---------- EXTRACTED RECORDS

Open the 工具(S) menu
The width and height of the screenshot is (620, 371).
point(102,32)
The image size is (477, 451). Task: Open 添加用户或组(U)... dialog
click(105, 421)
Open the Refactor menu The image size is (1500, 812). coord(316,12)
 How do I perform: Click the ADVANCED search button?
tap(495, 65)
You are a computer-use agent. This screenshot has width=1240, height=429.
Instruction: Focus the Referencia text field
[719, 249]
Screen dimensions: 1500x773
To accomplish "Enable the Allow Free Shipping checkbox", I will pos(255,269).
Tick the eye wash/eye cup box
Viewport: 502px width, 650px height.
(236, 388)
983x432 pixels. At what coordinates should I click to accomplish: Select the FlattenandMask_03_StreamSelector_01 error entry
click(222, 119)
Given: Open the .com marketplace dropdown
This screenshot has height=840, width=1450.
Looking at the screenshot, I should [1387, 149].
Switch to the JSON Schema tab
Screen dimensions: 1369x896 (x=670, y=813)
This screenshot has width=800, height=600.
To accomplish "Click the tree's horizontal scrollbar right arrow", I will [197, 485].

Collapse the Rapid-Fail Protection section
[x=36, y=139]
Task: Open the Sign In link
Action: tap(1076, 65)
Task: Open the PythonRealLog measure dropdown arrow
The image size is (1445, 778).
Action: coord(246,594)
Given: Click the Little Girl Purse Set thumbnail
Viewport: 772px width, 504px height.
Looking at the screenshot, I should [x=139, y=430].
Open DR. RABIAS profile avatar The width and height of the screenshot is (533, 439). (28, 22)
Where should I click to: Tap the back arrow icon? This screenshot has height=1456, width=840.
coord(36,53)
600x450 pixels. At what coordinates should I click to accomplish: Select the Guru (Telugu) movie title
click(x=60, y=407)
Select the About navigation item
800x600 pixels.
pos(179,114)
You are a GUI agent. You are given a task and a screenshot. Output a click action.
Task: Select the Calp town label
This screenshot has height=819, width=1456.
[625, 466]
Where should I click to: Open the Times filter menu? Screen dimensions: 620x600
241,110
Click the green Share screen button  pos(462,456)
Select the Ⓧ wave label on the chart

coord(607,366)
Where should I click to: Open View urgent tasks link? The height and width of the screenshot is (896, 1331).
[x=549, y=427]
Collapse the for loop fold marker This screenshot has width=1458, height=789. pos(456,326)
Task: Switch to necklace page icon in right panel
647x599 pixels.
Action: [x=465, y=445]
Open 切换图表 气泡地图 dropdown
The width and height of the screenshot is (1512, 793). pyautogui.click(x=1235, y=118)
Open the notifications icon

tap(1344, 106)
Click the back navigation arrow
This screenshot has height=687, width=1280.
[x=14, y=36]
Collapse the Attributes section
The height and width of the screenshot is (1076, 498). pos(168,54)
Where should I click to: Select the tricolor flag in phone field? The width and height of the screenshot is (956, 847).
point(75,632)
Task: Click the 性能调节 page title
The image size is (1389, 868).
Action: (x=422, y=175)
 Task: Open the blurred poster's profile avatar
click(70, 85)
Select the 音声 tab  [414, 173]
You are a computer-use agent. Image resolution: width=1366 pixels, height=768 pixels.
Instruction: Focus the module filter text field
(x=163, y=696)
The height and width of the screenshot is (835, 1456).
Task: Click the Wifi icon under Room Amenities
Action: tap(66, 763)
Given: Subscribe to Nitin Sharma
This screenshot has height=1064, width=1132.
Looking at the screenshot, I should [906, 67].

--------------------

● STATED EXERCISE
Copy the rows above verbatim, from the line with "Task: Open the PythonRealLog" to the line with "Select the 音声", including both.

● CORRECT ANSWER
Task: Open the PythonRealLog measure dropdown arrow
The image size is (1445, 778).
Action: coord(246,594)
Given: Click the Little Girl Purse Set thumbnail
Viewport: 772px width, 504px height.
Looking at the screenshot, I should [x=139, y=430].
Open DR. RABIAS profile avatar The width and height of the screenshot is (533, 439). (28, 22)
Where should I click to: Tap the back arrow icon? This screenshot has height=1456, width=840.
coord(36,53)
600x450 pixels. At what coordinates should I click to accomplish: Select the Guru (Telugu) movie title
click(x=60, y=407)
Select the About navigation item
800x600 pixels.
pos(179,114)
You are a GUI agent. You are given a task and a screenshot. Output a click action.
Task: Select the Calp town label
This screenshot has height=819, width=1456.
[625, 466]
Where should I click to: Open the Times filter menu? Screen dimensions: 620x600
241,110
Click the green Share screen button  pos(462,456)
Select the Ⓧ wave label on the chart

coord(607,366)
Where should I click to: Open View urgent tasks link? The height and width of the screenshot is (896, 1331).
[x=549, y=427]
Collapse the for loop fold marker This screenshot has width=1458, height=789. pos(456,326)
Task: Switch to necklace page icon in right panel
647x599 pixels.
Action: [x=465, y=445]
Open 切换图表 气泡地图 dropdown
The width and height of the screenshot is (1512, 793). pyautogui.click(x=1235, y=118)
Open the notifications icon

tap(1344, 106)
Click the back navigation arrow
This screenshot has height=687, width=1280.
[x=14, y=36]
Collapse the Attributes section
The height and width of the screenshot is (1076, 498). pos(168,54)
Where should I click to: Select the tricolor flag in phone field? The width and height of the screenshot is (956, 847).
point(75,632)
Task: Click the 性能调节 page title
The image size is (1389, 868).
Action: (x=422, y=175)
 Task: Open the blurred poster's profile avatar
click(70, 85)
Select the 音声 tab  [414, 173]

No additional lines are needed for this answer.